#### Excerpt:
— START —

The recent announcement from the Kennedy campaign also included a statement from Libertarian Party of Colorado Chair Hannah Goodman, who expressed hope to still place Kennedy on the Libertarian ballot line. To Goodman, such a move would allow the Kennedy campaign to appear as both an independent candidate and a candidate affiliated with the state Libertarian Party “in tradition of fusion voting.” However, Colorado state law does not immediately address instances of fusion voting or other similar situations where Kennedy could appear as both an independent and Libertarian candidate.

In fact, where language does address nominations as they relate to minor parties, one potential barrier to Kennedy appearing on the ballot twice is C.R.S § 1-4-1304, which states that minor party-nominated candidates “for any general election” must be affiliated with the party making the nomination “no later than the first business day of the January immediately preceding the general election for which the person was nominated, unless otherwise provided in the constitution or bylaws of the minor party.” However, the requirement mentions “statewide voter registration,” possibly limiting its scope to Colorado candidates unless interpreted differently for presidential candidates. While it’s not publicly known if Kennedy approached the Colorado affiliate sooner, he did not formally join the Libertarian Party as a sustaining member until the weekend of the national convention, when he did so to be eligible to seek the party’s presidential nomination.

9 Comments

  1. Nuña July 16, 2024

    I will not address previous Colorado Secretaries of State’s attitude towards minor parties and independents, but incumbent Jena Griswold has made quite a name for herself trying on all sorts of different tricks to illegally bar or remove candidates from the ballot, and not just minor party candidates and independent either, but also major party opponents like Trump.

    See also my comments at Ballot Access News:
    https://ballot-access.org/2024/07/09/libertarian-party-national-secretary-files-paperwork-with-colorado-secretary-of-state-to-list-chase-oliver-as-the-presidential-nominee/#comment-1234969
    https://ballot-access.org/2024/07/09/libertarian-party-national-secretary-files-paperwork-with-colorado-secretary-of-state-to-list-chase-oliver-as-the-presidential-nominee/#comment-1234976

  2. Richard Winger July 16, 2024

    Colorado is historically a friendly state for minor party and independent candidates. No minor party or independent presidential candidate in history (among those who got at least 25,000 votes nationally) has ever been kept off the Colorado ballot. Strom Thurmond in 1948 is an exception, but only because he didn’t care about being on the ballot outside the south.

    As to the affiliation of candidates for presidential elector, 1-4-1304 says “No nomination under this section shall be valid unless the nominee…has been affiliated…with the minor political party…” It has no exception for candidates for presidential elector.

  3. Seebeck July 16, 2024

    They only need 12,000 valid and they have a paid staff of people checking the validity of every signature before they submit to the state so I fail to see why it was necessary for them to turn in 30,000.

    Because the Colorado Secretary of State’s Office, regardless of which major party runs it, is historically hostile to third parties, independents, and unaffiliated candidates.

— END —

#### Records shown:
— START —

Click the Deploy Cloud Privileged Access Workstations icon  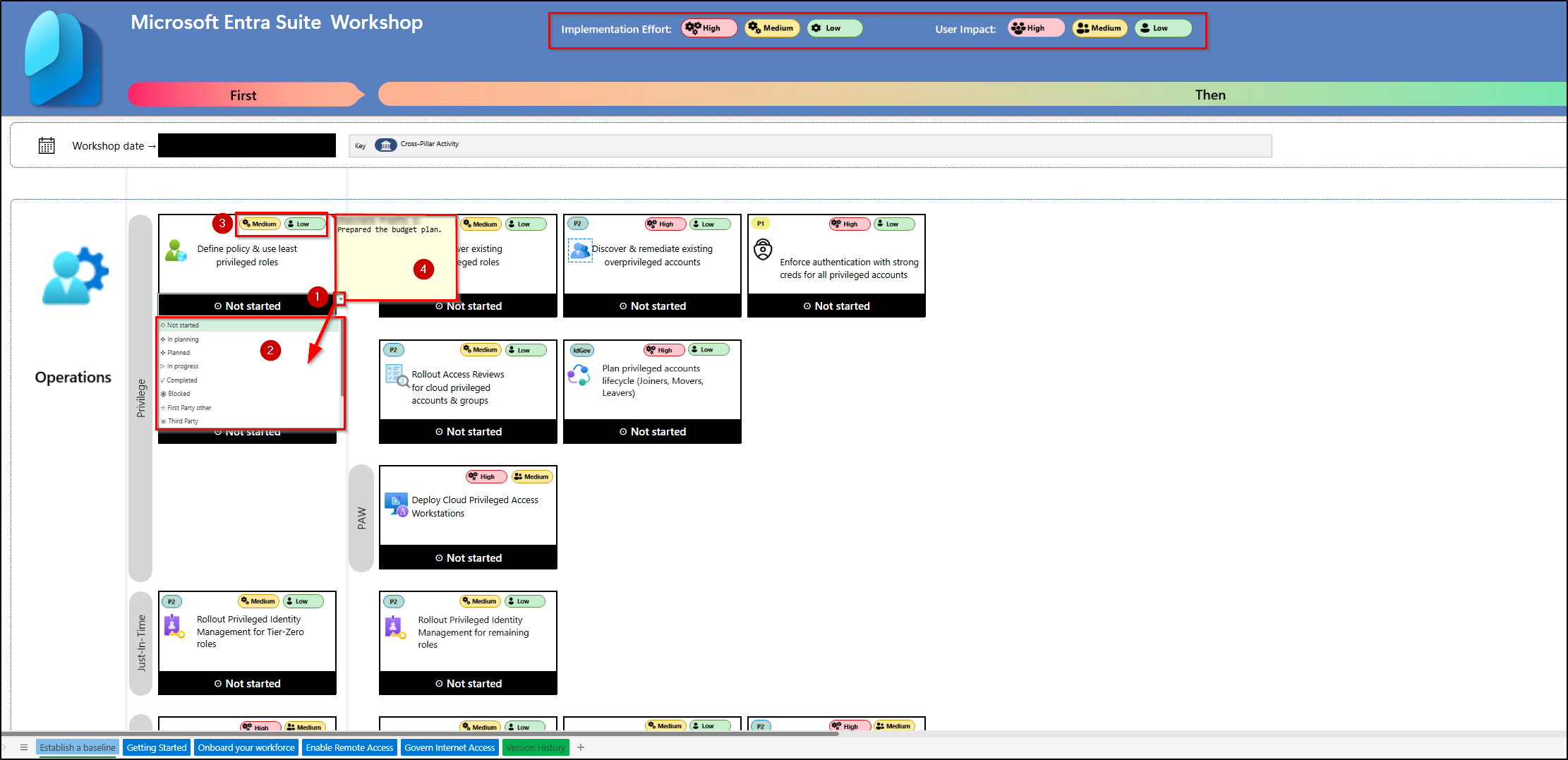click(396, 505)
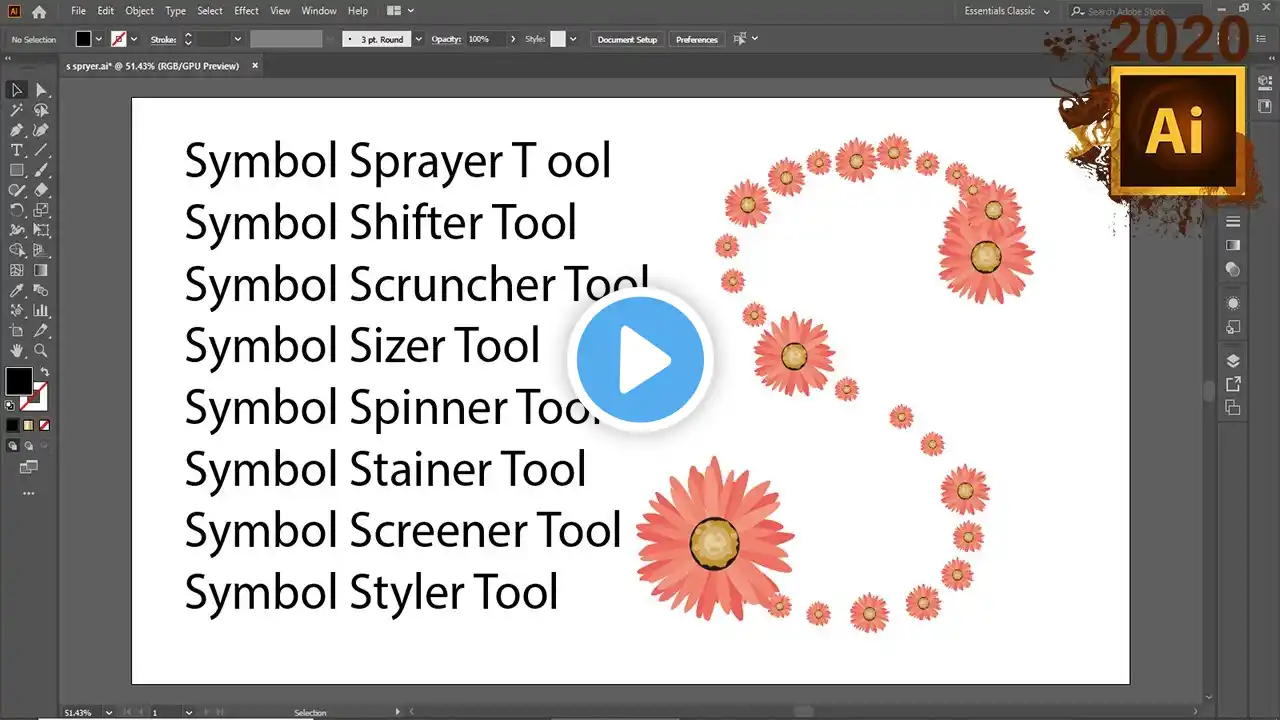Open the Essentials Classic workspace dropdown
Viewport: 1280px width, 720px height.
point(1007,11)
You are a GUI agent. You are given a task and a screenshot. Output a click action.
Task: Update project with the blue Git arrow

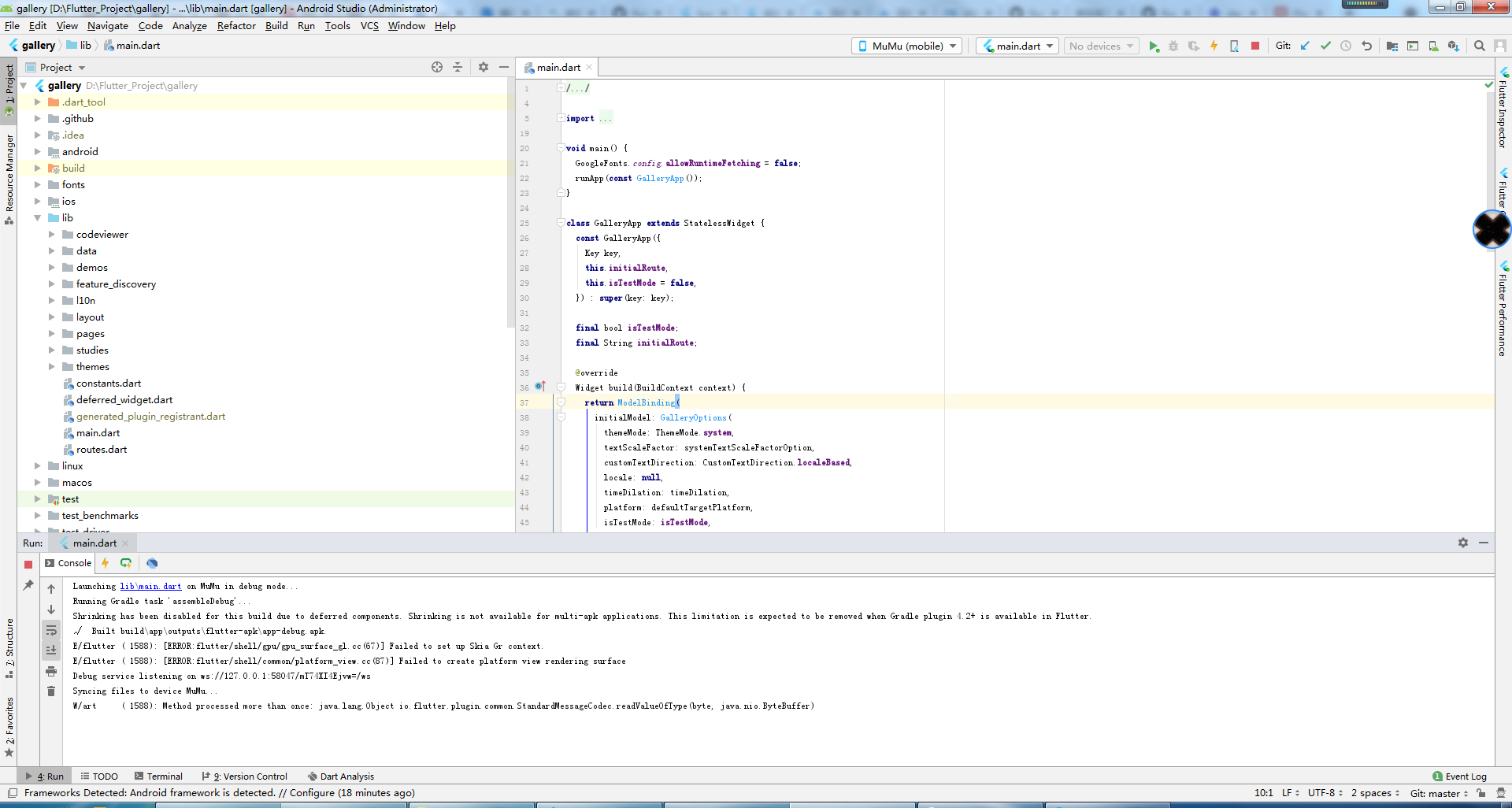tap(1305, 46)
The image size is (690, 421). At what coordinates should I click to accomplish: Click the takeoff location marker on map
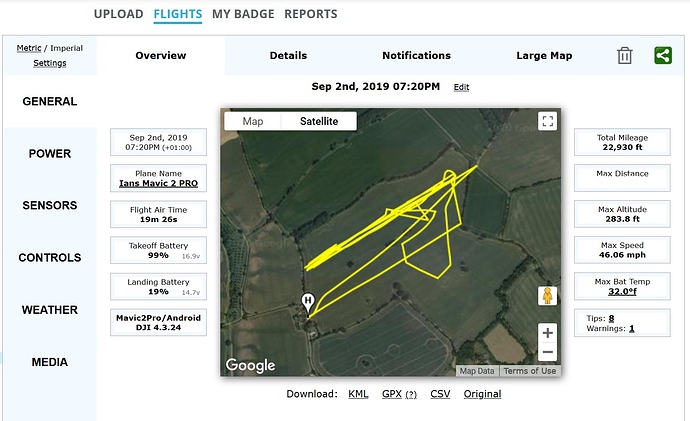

— END —

#### Goal 1:
Do these statements agree with the excerpt on Kennedy and the Colorado ballot? Answer yes or no for each, quoting the deciding words. (a) Hannah Goodman chairs the Libertarian Party of Colorado. (b) Colorado state law directly addresses fusion voting. (c) Kennedy formally joined the Libertarian Party as a sustaining member well before the national convention.
#### Goal 2:
In the excerpt on Kennedy and the Colorado ballot, which section of Colorado law is named as a potential barrier to Kennedy appearing on the ballot twice?
#### Goal 3:
How might the excerpt on Kennedy and the Colorado ballot go on after its final sentence? Write that continuation.

#### Right answer 1:
(a) Yes: "Libertarian Party of Colorado Chair Hannah Goodman"
(b) No: "Colorado state law does not immediately address instances of fusion voting"
(c) No: "he did not formally join the Libertarian Party as a sustaining member until the weekend of the national convention"

#### Right answer 2:
C.R.S § 1-4-1304

#### Right answer 3:
  4. Seebeck July 16, 2024

    In fact, where language does address nominations as they relate to minor parties, one potential barrier to Kennedy appearing on the ballot twice is C.R.S § 1-4-1304, which states that minor party-nominated candidates “for any general election” must be affiliated with the party making the nomination “no later than the first business day of the January immediately preceding the general election for which the person was nominated, unless otherwise provided in the constitution or bylaws of the minor party.” However, the requirement mentions “statewide voter registration,” possibly limiting its scope to Colorado candidates unless interpreted differently for presidential candidates. While it’s not publicly known if Kennedy approached the Colorado affiliate sooner, he did not formally join the Libertarian Party as a sustaining member until the weekend of the national convention, when he did so to be eligible to seek the party’s presidential nomination.

    CRS 1-4-1304 does not apply to Presidential candidates, only to state-level candidates and Congress/Senate. The Minor Party Law in Colorado, CRS 1-4-1300 et seq., only applies to state political parties and not nationally. Nor can it by law.

    However, people keep forgetting a major point: the people on the ballot are the Presidential Electors, NOT the candidate themselves, whose name is only a shorthand proxy for those Electors. It should also be noted that election of Presidential Electors are covered in the LPCO Convention Rules, but are not required to be there by the Minor Party Law; they were put there to codify the tradition.

    The real procedural questions are these: 1. Are the Libertarian Presidential Electors selected at the March LPCO Convention bound to Chase Oliver? 2. Have those Presidential Electors been filed with the Colorado Secretary of State? 3. If not, why not? 4. Is it confirmed that Oliver has filed his own set of Presidential Electors, and are they LPCO Members?

    There are more questions that are political in nature that I won’t get into here, but an appeal is pending with the LPCO Judicial Committee (not the previously-rejected Vadney appeal). For the record, I have no part in that appeal.

  5. X July 16, 2024

    I had to hire friends of friends of a friend for a client to be presidential electors a few years ago. The client was a minor party candidate, but I don’t remember if they used party qualification or independent to qualify in Colorado. My friend’s friend was only hired to recruit them and make sure that they were registered voters of the state, period. The client did not ask us to ensure that they were registered with any party or lack thereof. She and all her family, friends and neighbors she recruited were all from the Denver area, so there must not have been any district requirements either.

  6. X July 16, 2024

    Presidential candidates and presidential electors are different. Stares can have requirements for electors.

  7. Hector Roos July 16, 2024

    @Richard Winger

    States cannot add requirements for presidential candidates beyond the US Constitution, meaning they don’t have to be a Colorado voter.

    There is no particular Colorado law requiring a electors to be affiliated as indepedent (this designation/ label doesn’t exist in Colorado where it’s referred to as “unaffiliated”). Similarly, there is no Colorado law affecting minor parties’ selection of presidential electors in this way either (something typically governed by party bylaws).

    Maybe it’s like that in other states but not Colorado.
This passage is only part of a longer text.